Show HN: Arduino guitar foot pedal controls shipping at Thanks Machine - fido
http://blog.thanksmachine.com/posts/the-thanks-machine-foot-pedal.html

======
jws
The user is important. In a related vein, back in the 1990 time frame when I
was in a lab trying to remove film from the radiology business, among the deal
breaking, must have or it can not be used, was that we had to use a foot
switch to move from one set of four "films" to the next. Nothing else was
acceptable.

I've been away from that field for 20 years, I wonder if radiologists have
learned to use something other than a foot to advance the films in the reading
room.

EOM

The following line intersects the article at precisely one point…
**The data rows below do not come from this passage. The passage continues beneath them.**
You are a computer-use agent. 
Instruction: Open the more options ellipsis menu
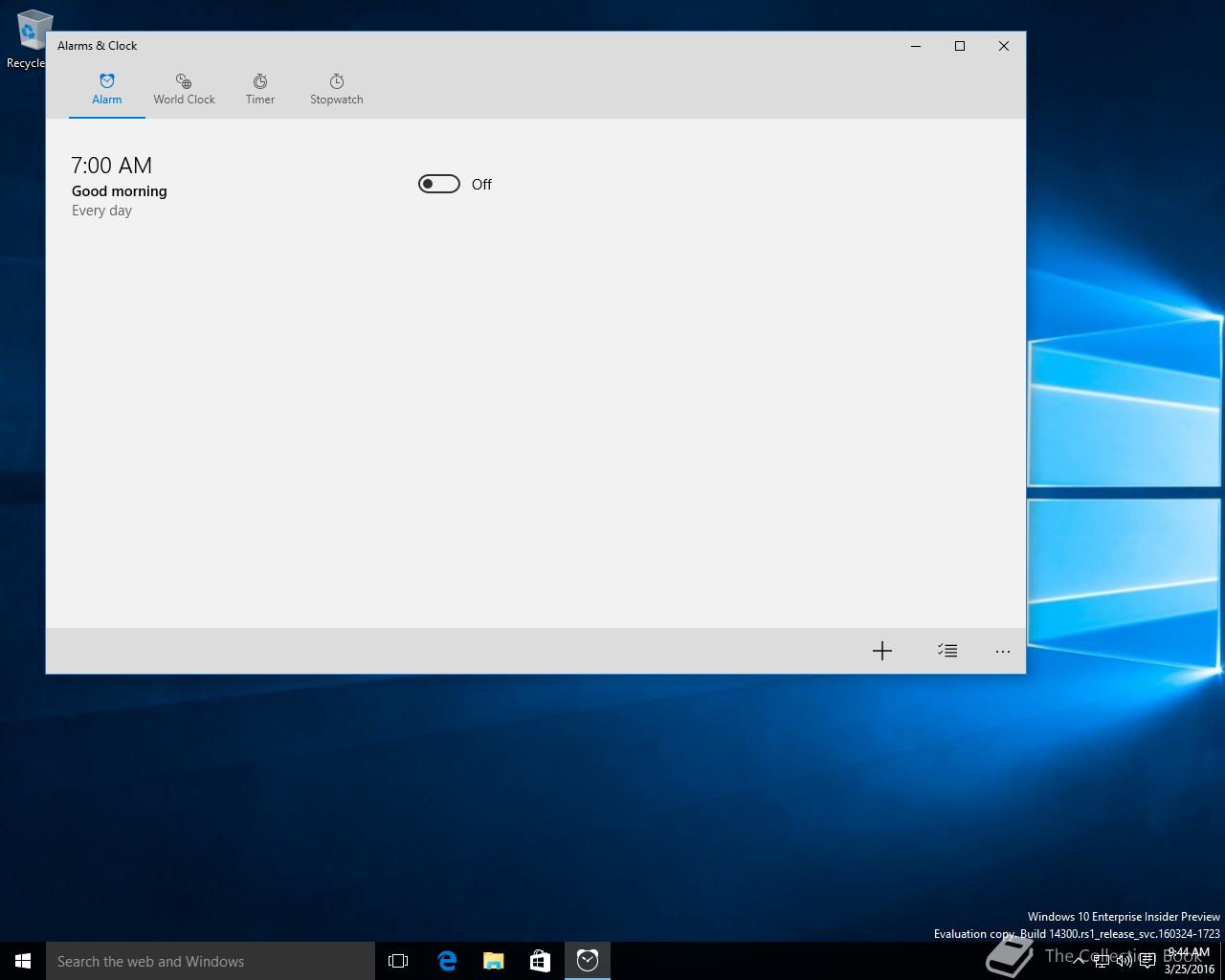point(1002,651)
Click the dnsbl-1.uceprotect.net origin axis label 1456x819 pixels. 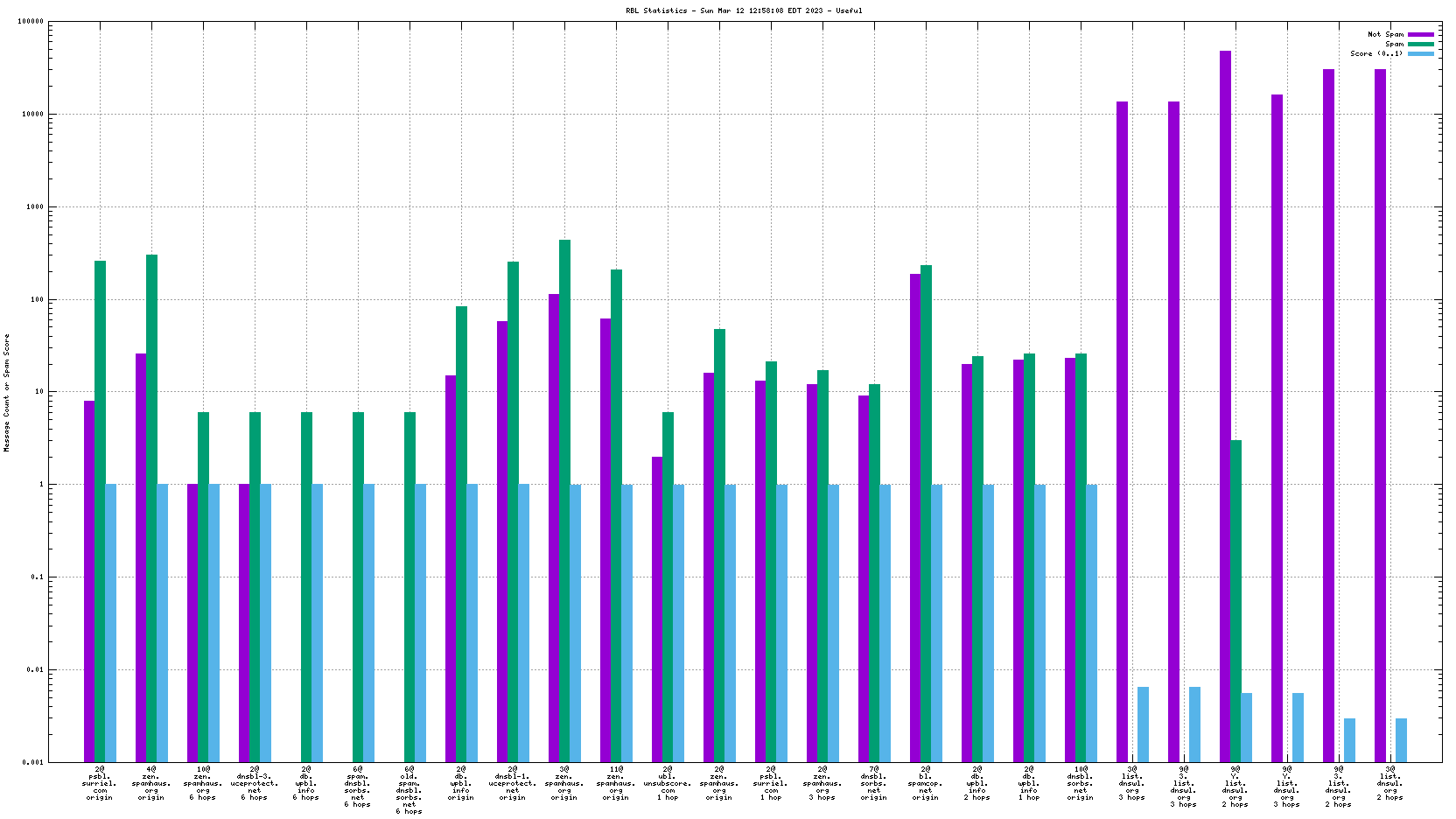click(x=513, y=783)
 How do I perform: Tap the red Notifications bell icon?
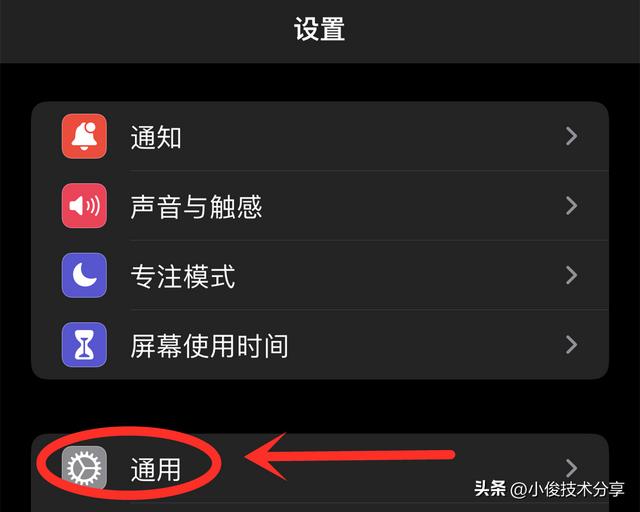click(x=84, y=136)
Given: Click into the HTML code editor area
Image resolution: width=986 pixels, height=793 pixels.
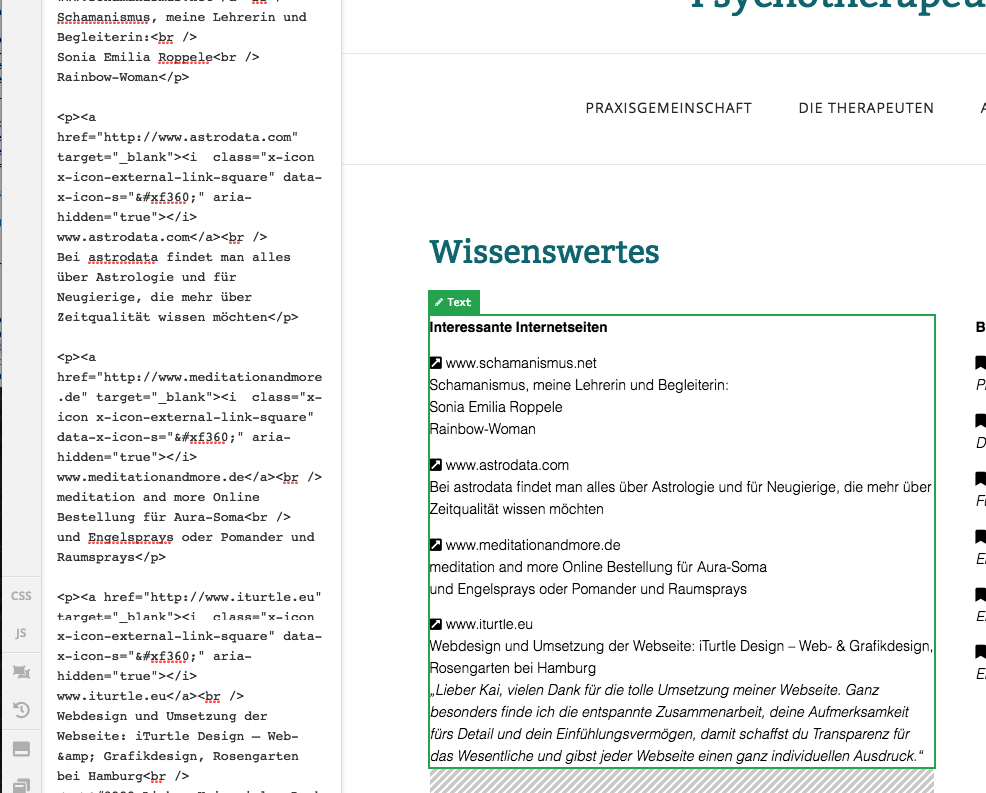Looking at the screenshot, I should [190, 400].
Radiologists are bizarre creatures who have rebuilt their brains into
sophisticated, hard wired image processing and analysis systems. You do not
screw with their mojo.

If you are ever compelled to be a radiologist you need to do this:

1) Look at the pictures.

2) Say aloud "Normal chest".

3) Put a $100 in your pocket.

4) Tap the foot switch.

5) Repeat.

You'll probably be right for 90% of cases too! Though, the 10% that die a
premature painful death might not appreciate that fact.

------
HeyLaughingBoy
Fix title: this is a Teensy, not an Arduino. Arduino is Open Source Hardware,
Teensy is a fine device, but it is not OSW.

------
JonnieCache
I think this might just be the answer to the constant annoyance of switching
focus between the browser, the editor and the console. Why didn't I think of
that before?

With all the effort we put into learning key combinations, why not bring the
feet into it as well?

------
illicium
This is kind of overengineered. Why not just stuff the guts of an old USB
keyboard into the enclosure and wire the switch to the Enter key?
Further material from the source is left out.